[Collected data entries]
——

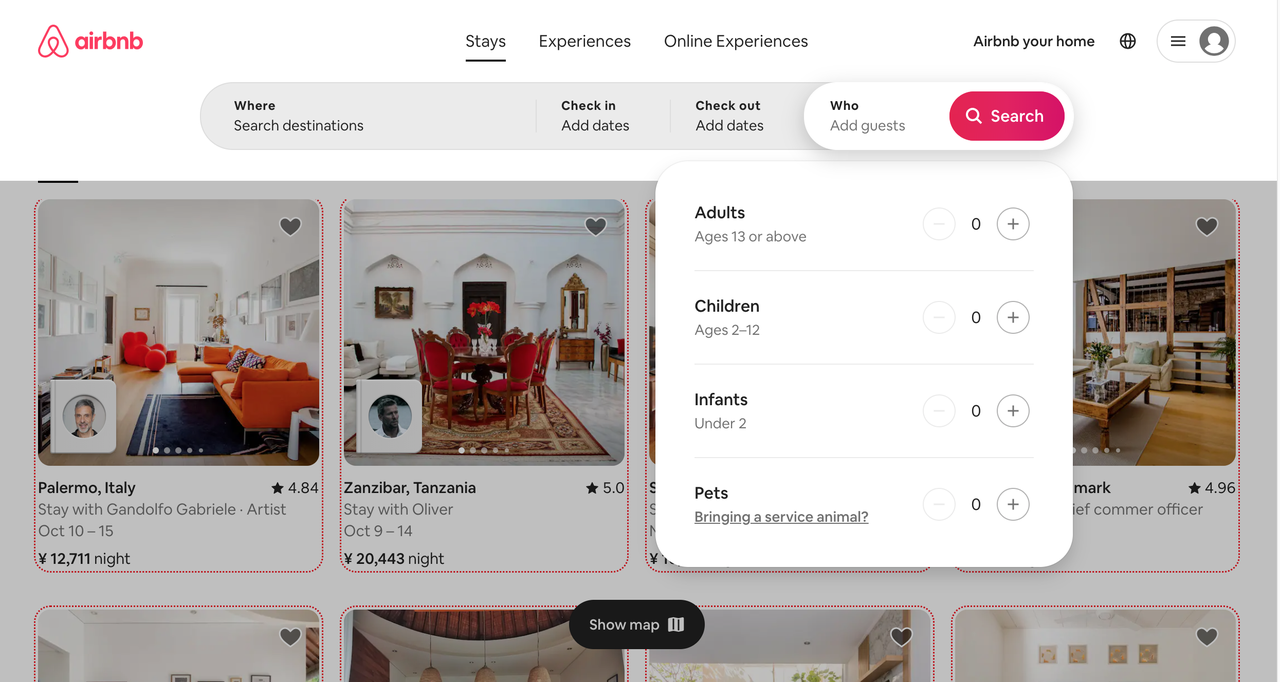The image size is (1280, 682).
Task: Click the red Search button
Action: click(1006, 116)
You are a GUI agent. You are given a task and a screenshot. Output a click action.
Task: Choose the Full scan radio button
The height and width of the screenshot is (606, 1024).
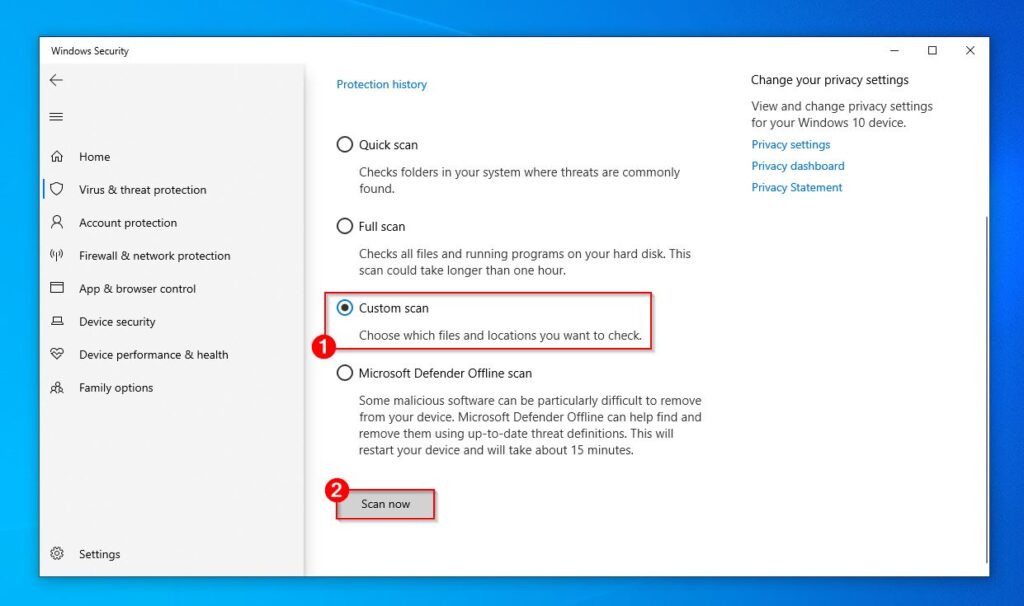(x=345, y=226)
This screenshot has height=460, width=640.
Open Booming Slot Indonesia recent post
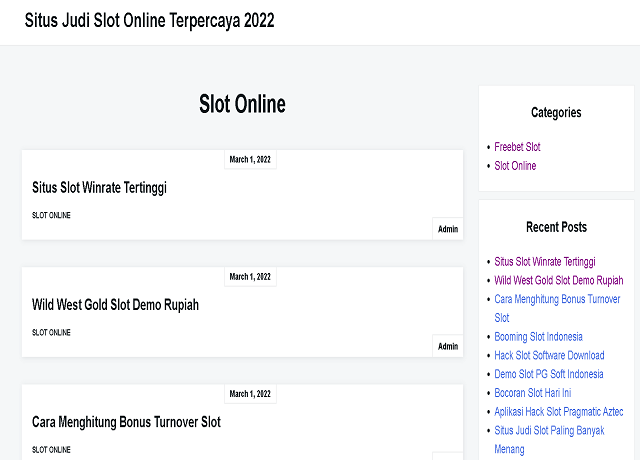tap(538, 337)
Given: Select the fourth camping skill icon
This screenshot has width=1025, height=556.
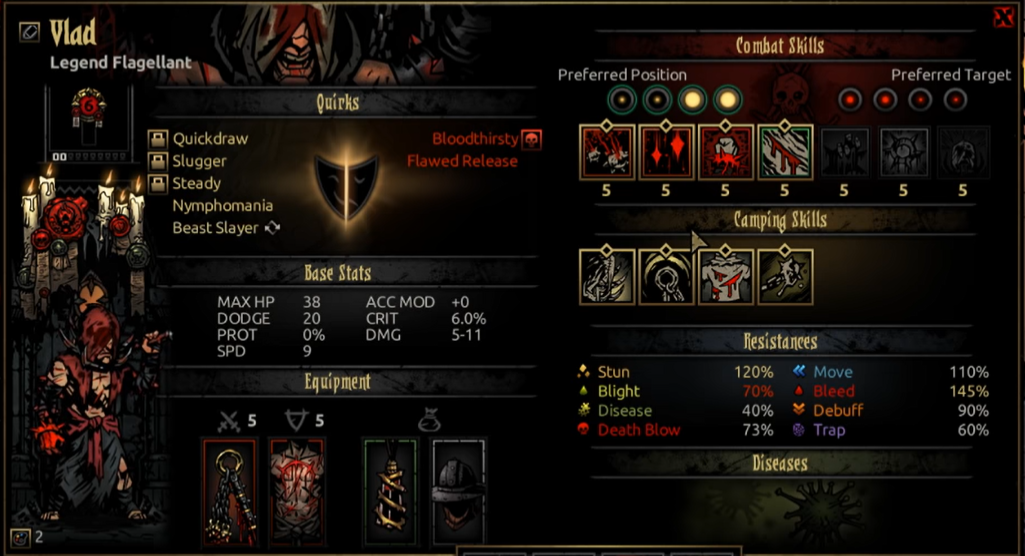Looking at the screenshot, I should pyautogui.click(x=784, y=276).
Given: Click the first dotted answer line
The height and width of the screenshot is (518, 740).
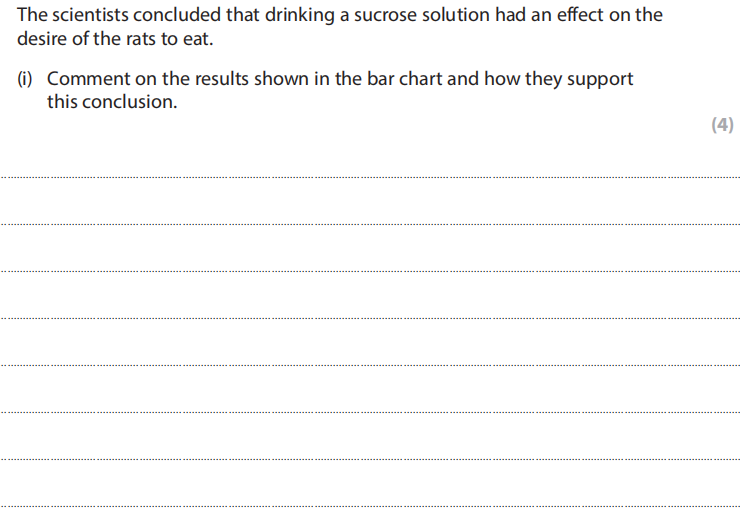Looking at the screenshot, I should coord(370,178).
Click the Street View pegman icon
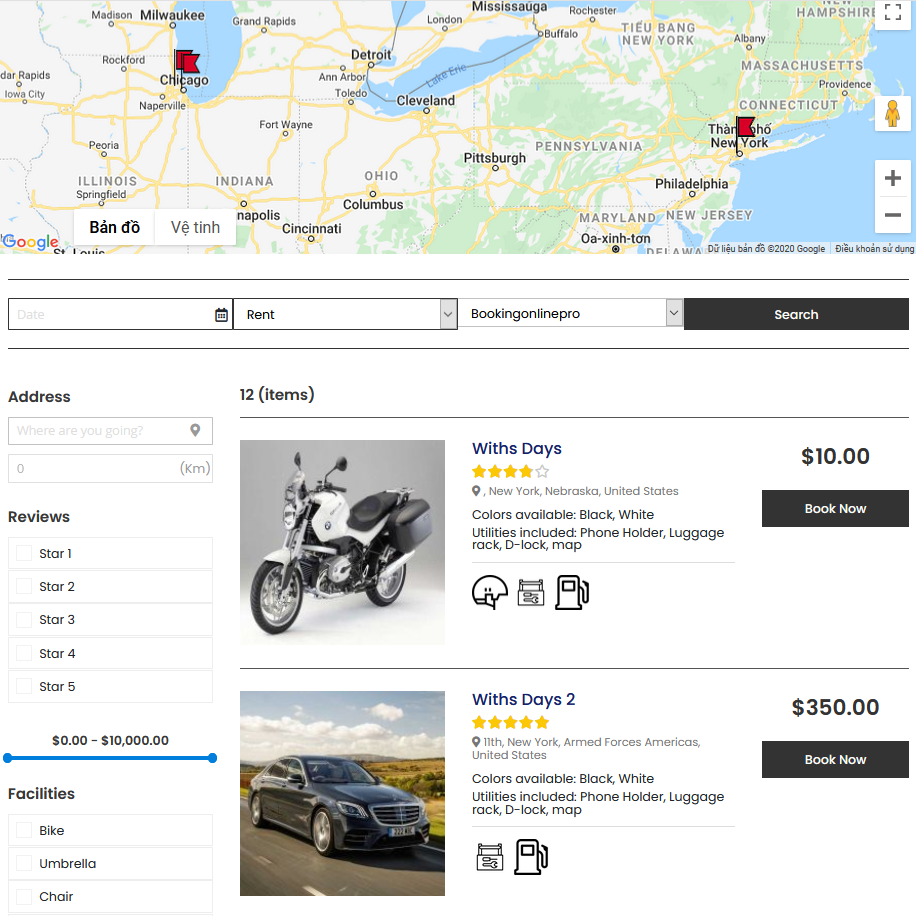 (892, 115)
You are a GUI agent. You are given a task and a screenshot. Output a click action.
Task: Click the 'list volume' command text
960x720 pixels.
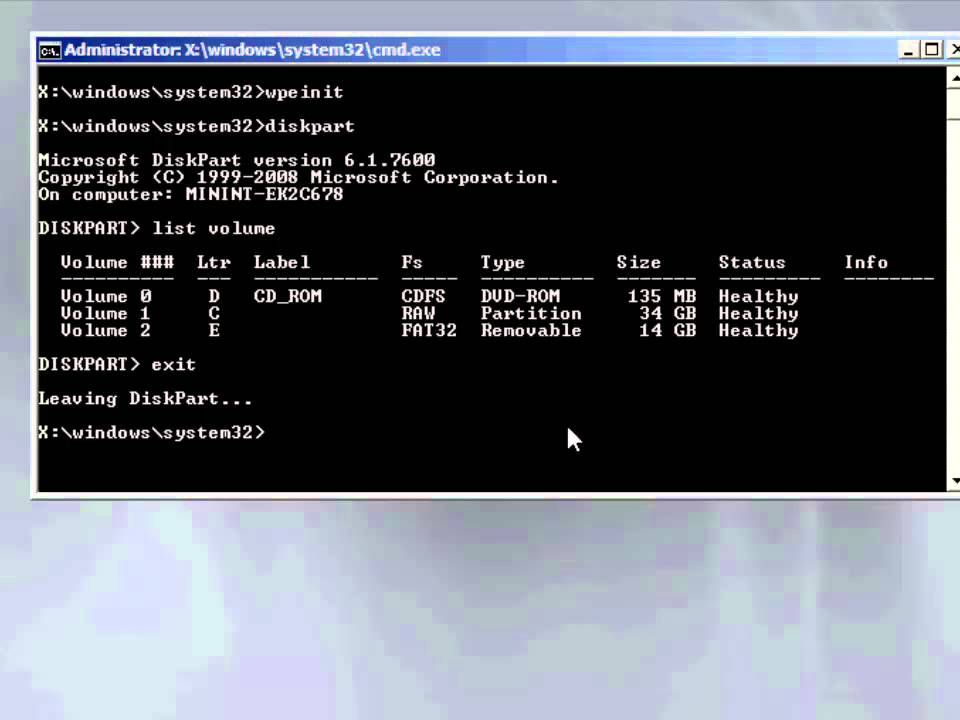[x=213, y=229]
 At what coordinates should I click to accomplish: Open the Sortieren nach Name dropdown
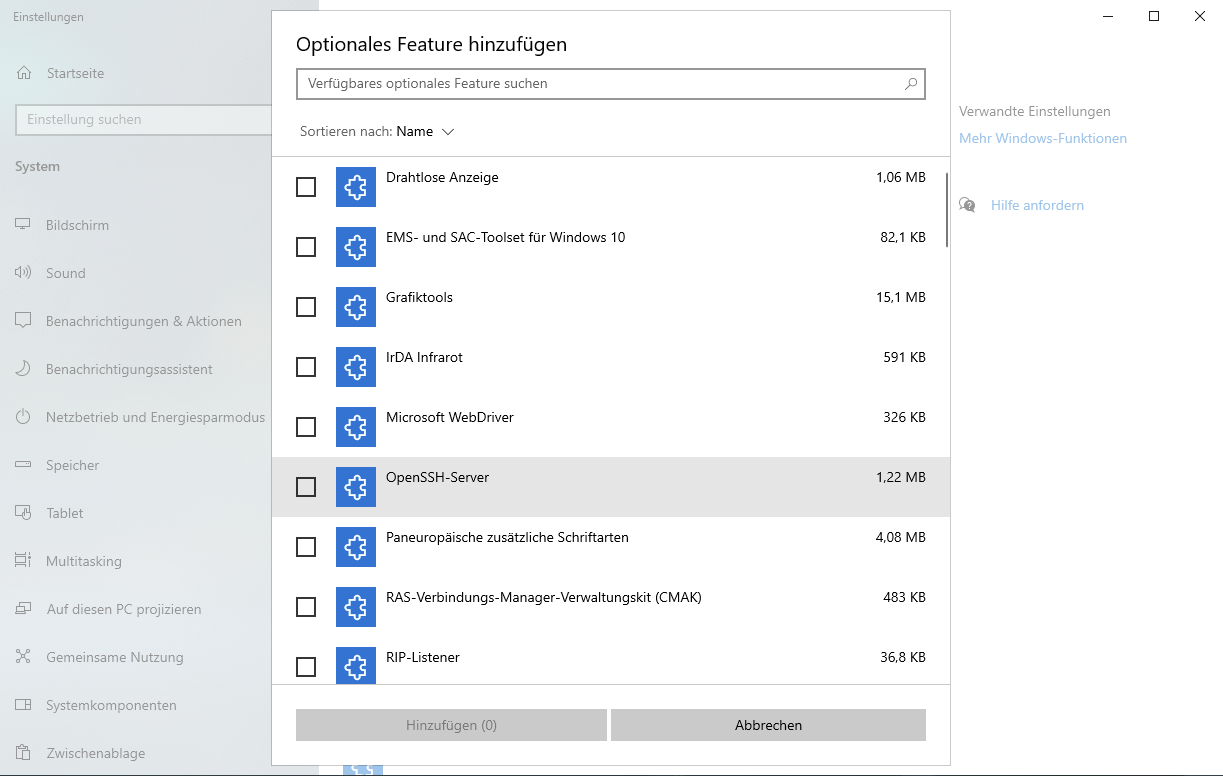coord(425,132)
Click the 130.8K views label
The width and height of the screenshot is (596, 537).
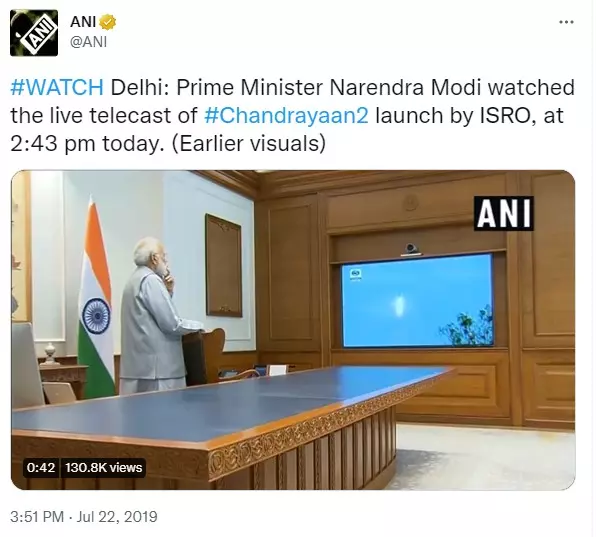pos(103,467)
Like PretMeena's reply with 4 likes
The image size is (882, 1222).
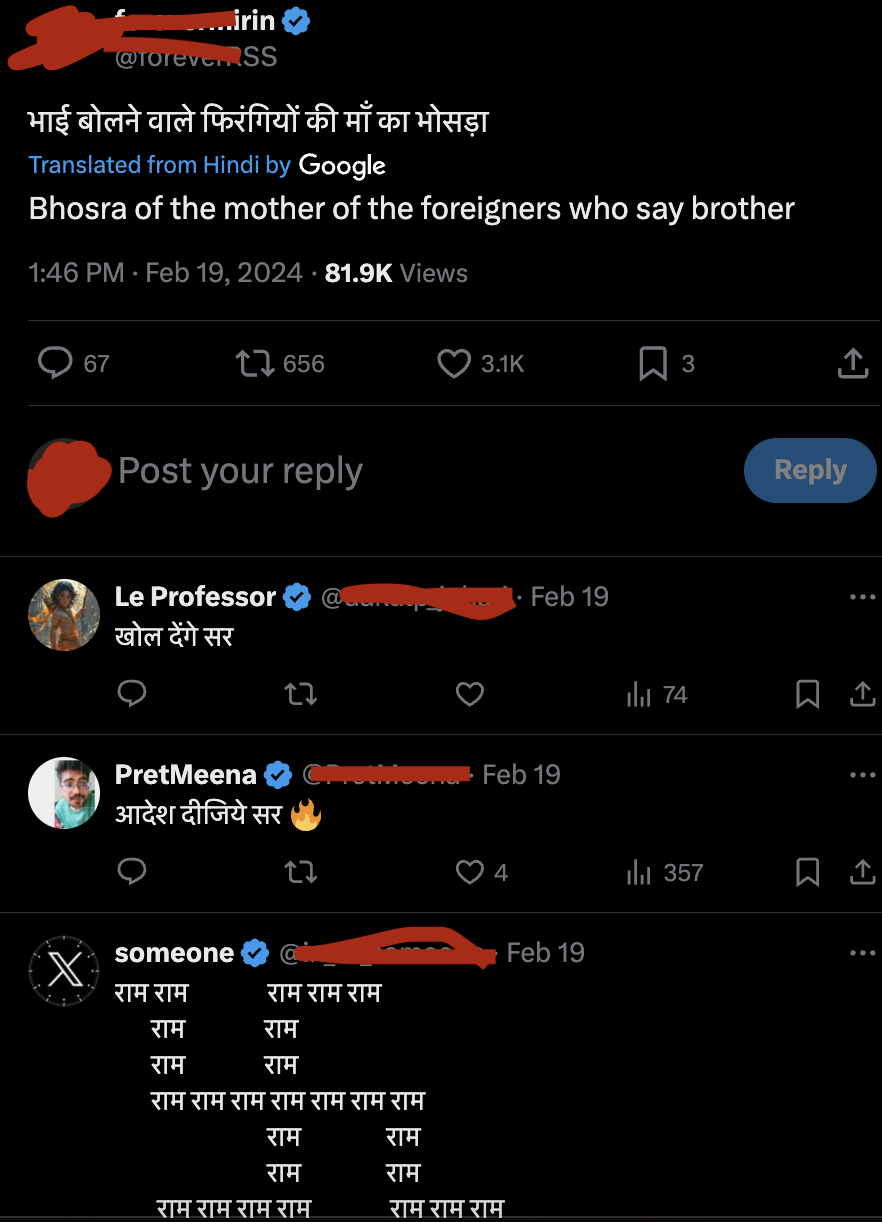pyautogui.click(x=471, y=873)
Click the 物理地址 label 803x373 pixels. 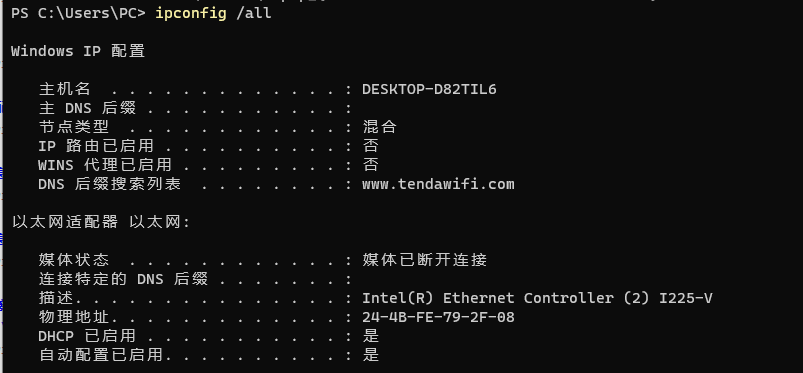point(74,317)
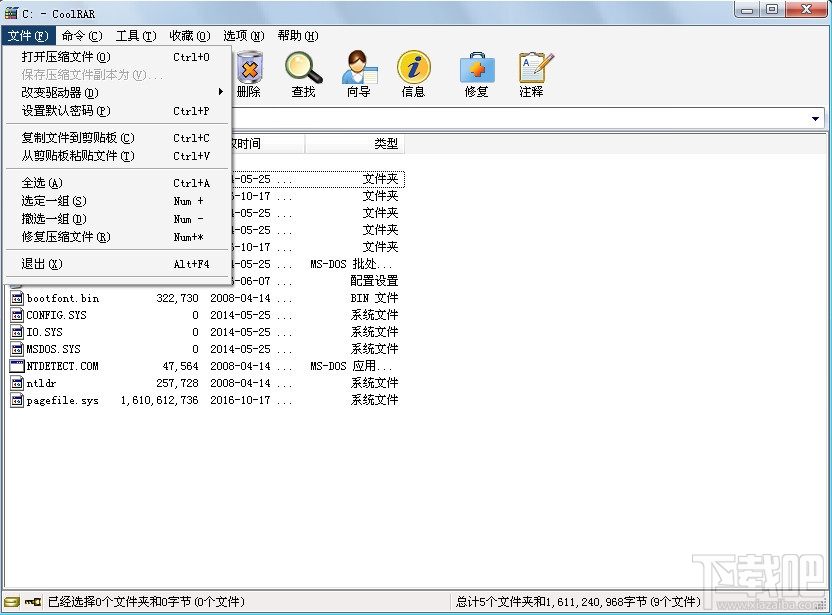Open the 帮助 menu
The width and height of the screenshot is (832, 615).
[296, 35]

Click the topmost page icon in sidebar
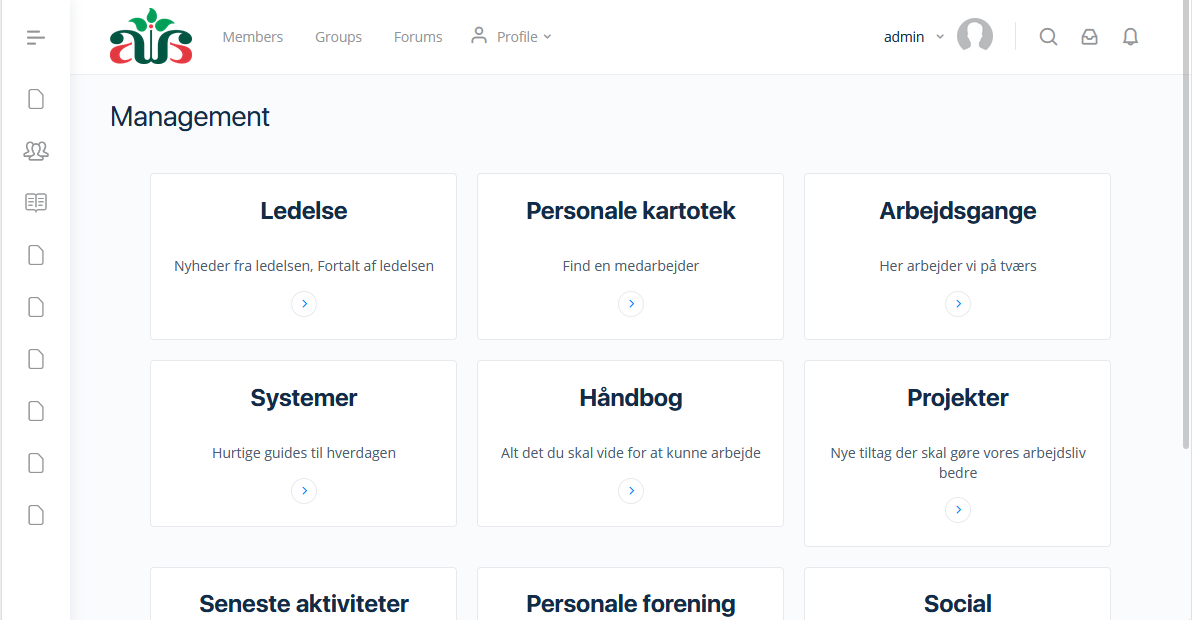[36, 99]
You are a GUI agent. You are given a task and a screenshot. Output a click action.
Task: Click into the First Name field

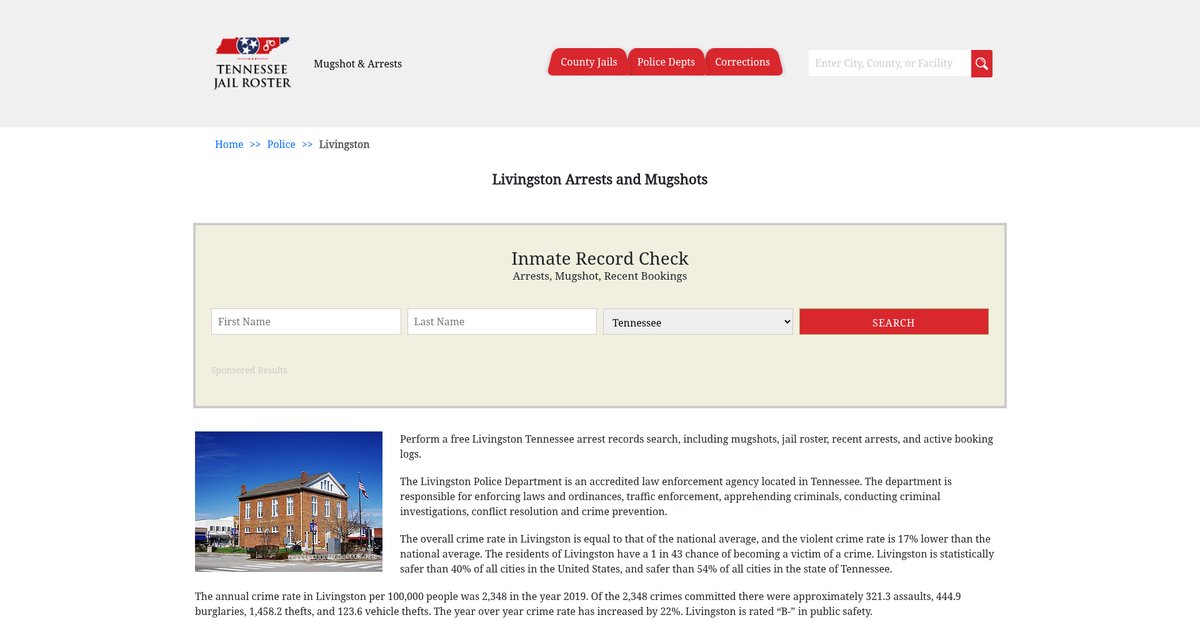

——

ACTIVITY:
Set down exactly, with no additions, each line from the line that includes "Click the topmost page icon in sidebar" to the final line of the entries above; leave pictures out.

YOUR RESPONSE:
Click the topmost page icon in sidebar
[36, 99]
You are a GUI agent. You are given a task and a screenshot. Output a click action.
Task: Click into the First Name field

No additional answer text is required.